YOUR ASSIGNMENT => Copy all the lines of the data that include the word "agent".

Stored data =>
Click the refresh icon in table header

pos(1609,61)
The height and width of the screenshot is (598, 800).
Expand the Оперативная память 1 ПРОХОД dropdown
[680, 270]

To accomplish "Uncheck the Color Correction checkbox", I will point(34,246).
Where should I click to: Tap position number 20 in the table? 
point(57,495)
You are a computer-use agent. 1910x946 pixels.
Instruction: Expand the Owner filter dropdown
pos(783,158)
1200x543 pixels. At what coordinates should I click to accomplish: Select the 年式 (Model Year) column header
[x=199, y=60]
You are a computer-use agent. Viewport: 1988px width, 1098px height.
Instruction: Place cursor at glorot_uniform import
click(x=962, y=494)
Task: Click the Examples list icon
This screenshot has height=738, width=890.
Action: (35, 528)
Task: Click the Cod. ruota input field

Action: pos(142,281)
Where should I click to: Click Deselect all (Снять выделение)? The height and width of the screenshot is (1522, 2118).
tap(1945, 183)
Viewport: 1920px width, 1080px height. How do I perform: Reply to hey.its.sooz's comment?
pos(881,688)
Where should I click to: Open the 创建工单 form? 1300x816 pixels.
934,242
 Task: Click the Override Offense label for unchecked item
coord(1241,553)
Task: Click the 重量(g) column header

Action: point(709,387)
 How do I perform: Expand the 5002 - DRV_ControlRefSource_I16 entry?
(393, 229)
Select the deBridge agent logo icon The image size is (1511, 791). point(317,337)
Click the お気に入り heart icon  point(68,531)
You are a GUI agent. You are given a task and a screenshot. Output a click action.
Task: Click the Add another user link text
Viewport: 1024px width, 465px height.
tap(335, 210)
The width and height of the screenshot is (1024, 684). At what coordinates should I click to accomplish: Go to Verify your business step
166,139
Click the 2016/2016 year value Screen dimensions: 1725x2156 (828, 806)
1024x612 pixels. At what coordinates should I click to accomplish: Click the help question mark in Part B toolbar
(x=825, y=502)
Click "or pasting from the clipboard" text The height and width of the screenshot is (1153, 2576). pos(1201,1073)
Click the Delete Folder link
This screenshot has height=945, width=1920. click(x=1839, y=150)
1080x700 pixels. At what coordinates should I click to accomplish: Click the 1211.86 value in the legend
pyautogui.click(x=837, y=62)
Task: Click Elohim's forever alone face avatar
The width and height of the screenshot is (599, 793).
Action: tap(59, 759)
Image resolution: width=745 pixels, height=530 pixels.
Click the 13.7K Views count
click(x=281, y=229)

SOLUTION TO THIS PROBLEM =>
You are a computer-use agent. 1910x946 pixels.
You are a computer-use agent. Viewport: 1988px width, 1098px height.
Select the deBridge agent logo icon The image size is (1511, 791). point(317,337)
You are a GUI agent. You are given a task and a screenshot. Output a click action.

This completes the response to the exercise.